How Horse Meat Might Get Into the U.S. Food System

The hidden pipeline for America’s mystery meat may start at home.

Exotic game meat is a specialty food item that’s becoming increasingly less special—currently it’s a $39 billion a year industry. This might be great news for consumers with a taste for bear, yak, lion, or beaver (you can place an online order with a quick click), but it’s not so great in terms of knowing what’s in our food.

Exotic meats shipped globally have long had a reputation for being mislabeled (in some cases, almost 70 percent of the time) and, closer to home, a recent Chapman University study found that the problem was prevalent in the United States as well. More to the point—and of possible concern to those who aren’t even in the market for exotic meat—the study found that some imported game contained traces of something that’s illegal to produce and sell commercially in the U.S.: horse meat.

Exactly how horse meat gets mixed up with other meat (processed or exotic) is hard to say. There are multiple points where supply chains might cross and most of them are obscured by the intricately global nature of the trade. But one pipeline stands out as a perfectly plausible source. Notably, it begins and ends in the U.S.

Horses shipped out of the U.S. for slaughter—there were 146,548 in 2014—are delivered to checkpoint corrals that are either privately owned or run by state departments of agriculture.

That pipeline originates with a group of brokers known as “kill buyers.” Kill buyers purchase horses at auction—or from private sellers—and turn around and sell them to slaughterhouses in Mexico (and Canada). For the most part, these horses are rodeo, racing, riding, and breeding stock. But they also come from Bureau of Land Management holding facilities, where wild horses rounded up from public lands (to appease ranchers) and at public expense are held in captivity—for life.

Most recently, Tom Davis, a livestock hauler from Colorado and a neighbor of former Secretary of the Interior Ken Salazar, purchased nearly 1,800 healthy horses from the BLM at $10 a head, signing a contract (as the BLM requires) that he would find them good homes and keep them out of the slaughterhouse. A recent investigative report, though, confirmed that Davis admitted illegally selling to a known kill buyer, Dennis Chavez of Los Lunas, New Mexico, who hauled them to Mexico, where Davis claims they were slaughtered with the BLM’s knowledge.
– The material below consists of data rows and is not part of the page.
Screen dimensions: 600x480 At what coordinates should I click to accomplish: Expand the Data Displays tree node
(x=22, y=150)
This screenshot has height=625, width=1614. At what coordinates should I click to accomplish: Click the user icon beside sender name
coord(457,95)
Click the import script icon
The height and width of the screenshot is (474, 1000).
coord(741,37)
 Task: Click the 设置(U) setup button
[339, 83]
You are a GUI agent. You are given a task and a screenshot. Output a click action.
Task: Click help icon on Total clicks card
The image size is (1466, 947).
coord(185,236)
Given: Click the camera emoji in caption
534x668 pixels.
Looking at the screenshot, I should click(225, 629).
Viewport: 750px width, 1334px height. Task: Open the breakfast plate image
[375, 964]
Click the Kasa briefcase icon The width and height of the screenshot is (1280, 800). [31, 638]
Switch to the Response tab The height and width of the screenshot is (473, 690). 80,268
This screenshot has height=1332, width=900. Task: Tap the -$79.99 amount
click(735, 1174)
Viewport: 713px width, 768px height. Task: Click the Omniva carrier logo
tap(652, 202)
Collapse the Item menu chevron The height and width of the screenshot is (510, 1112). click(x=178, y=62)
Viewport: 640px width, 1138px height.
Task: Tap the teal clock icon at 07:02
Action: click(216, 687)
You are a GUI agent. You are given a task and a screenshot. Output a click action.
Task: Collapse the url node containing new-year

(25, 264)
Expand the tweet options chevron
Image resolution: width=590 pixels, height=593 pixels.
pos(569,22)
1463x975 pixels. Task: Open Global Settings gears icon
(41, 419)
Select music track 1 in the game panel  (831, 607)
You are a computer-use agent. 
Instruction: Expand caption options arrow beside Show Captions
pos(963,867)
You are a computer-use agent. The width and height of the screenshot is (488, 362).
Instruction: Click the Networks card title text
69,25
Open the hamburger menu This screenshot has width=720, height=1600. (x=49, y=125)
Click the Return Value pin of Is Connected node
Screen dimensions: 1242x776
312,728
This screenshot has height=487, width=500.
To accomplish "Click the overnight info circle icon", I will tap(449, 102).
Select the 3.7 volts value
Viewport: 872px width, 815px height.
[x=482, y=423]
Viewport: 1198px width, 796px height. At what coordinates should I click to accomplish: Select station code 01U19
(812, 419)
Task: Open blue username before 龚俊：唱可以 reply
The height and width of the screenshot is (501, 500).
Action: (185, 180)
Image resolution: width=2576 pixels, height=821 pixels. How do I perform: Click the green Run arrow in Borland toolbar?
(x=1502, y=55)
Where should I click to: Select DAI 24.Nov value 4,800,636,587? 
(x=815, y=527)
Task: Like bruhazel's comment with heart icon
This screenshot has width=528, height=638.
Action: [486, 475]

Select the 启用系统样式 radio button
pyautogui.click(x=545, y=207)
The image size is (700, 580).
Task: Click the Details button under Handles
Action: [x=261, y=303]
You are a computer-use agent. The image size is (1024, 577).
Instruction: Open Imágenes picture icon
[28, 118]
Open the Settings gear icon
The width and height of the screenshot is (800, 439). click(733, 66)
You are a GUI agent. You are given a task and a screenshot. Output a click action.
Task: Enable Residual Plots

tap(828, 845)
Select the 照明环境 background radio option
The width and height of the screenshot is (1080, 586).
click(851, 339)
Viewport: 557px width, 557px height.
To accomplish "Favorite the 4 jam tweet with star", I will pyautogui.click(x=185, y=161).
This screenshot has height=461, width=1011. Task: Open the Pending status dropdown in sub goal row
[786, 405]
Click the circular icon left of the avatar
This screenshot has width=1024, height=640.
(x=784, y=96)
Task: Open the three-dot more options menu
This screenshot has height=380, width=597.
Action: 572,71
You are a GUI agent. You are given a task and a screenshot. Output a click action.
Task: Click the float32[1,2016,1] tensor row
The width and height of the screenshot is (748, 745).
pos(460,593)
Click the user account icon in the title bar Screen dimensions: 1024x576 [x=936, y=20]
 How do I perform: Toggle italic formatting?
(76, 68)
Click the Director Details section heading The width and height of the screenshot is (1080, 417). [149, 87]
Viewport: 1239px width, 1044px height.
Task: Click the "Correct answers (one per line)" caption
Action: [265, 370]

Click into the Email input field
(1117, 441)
The entire Davis incident had a bad smell from the get-go, starting with Salazar’s threat to punch the reporter covering the disappearance of so many horses (back in 2012), and the BLM’s refusal to pursue an investigation. The smell has lingered up to Colorado authorities’ refusal to pursue prosecution of Davis or anyone else involved with the illegal sale.

Horses shipped out of the U.S. for slaughter—there were 146,548 in 2014—are delivered to checkpoint corrals that are either privately owned or run by state departments of agriculture. The Texas department of agriculture, for instance, has horse holding checkpoints in Presidio, Eagle Pass, and Morton (Chavez reportedly uses a private checkpoint in Santa Theresa, New Mexico) along the Mexico border.

There, they get unloaded, then picked up by Mexican haulers to make the trip down to slaughterhouses run mainly by European companies. Until early 2015, these operations shipped the horse meat mainly to the European Union (which has since ceased imports due to drug traceability concerns) and Asian markets.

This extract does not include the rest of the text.